Paper Wasp, Polistes sp.
Vespidae or Hornet Family

Adult female

Medium-sized, thin gangly wasp, with a very narrow "wasp waist" and long legs. Reddish brown with black markings and yellow band on the top of the abdomen. Dark brown wings, black eyes. Live in relatively small colonies where all females are able to reproduce, but most help raise the dominant female's offspring. Colonies build and inhabit characteristic paper nests that they build, with downfacing cells in a single layer attached by a single slender stalk to the underside of a branch, cliff, roofline, or porch or shed ceiling. Workers guarding the nest sit on the outside. Adults feed mainly on nectar, but they also sting and kill caterpillars to feed to their larvae. They may be seen in the spring foraging for fibers for the nest, chewing on exposed wood for example. In summer they may be seen drinking from flowers or hunting caterpillars. Although nests are often unwelcome in human-frequented areas, the wasps are generally peaceful, unless the nest is attacked. One summer a colony built a nest over the entrance to my cellar and we eyed each other nervously every time I had to go down there; however, we passed the summer with no hostilities initiated.

Reproductive females overwinter in hidden places and emerge in spring to start a nest. Nests are started by either a single foundress or a group of sisters, although generally only one female gets to lay eggs. The first offspring are workers who take over the work of the nest. Late in the season new reproductive females, biologically equpped with antifreeze and fat deposits for the winter, will emerge along with males to mate with them. Except in mild southern areas, nests do not survive the winter.

Common in Wildwood. Has nested under the roof of the outdoor classroom.

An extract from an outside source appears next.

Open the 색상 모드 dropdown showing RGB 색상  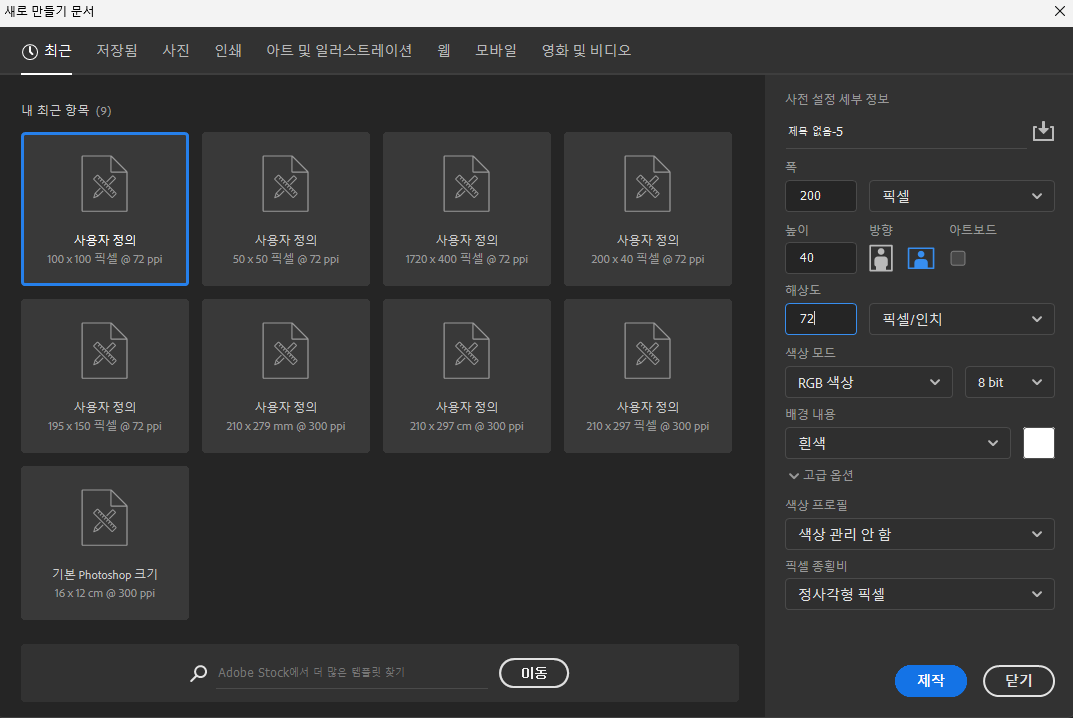(x=868, y=381)
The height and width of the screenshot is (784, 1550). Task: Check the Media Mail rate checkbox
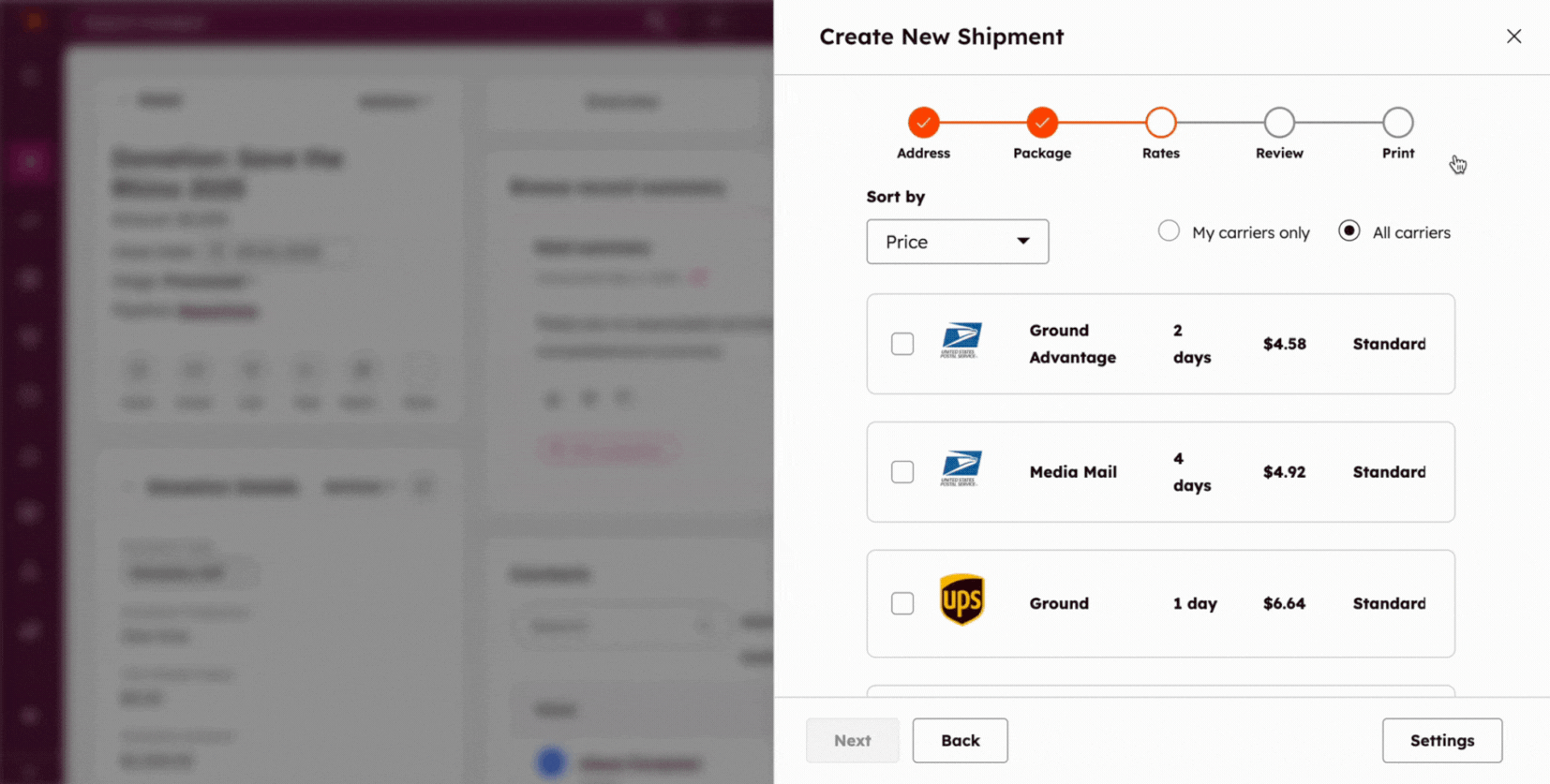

The gangly waspy shape and the red / black /yellow color scheme make the genus easy to identify. Eleven species of Polistes live in the Northeast and many of those could be visiting Wildwood. Although some of these species are distinctive in appearance, most cannot be told apart except by careful examination of the color and shape of particular parts of their anatomy. This is best not attemped while they are alive. To make matters even more difficult, color varies within each species.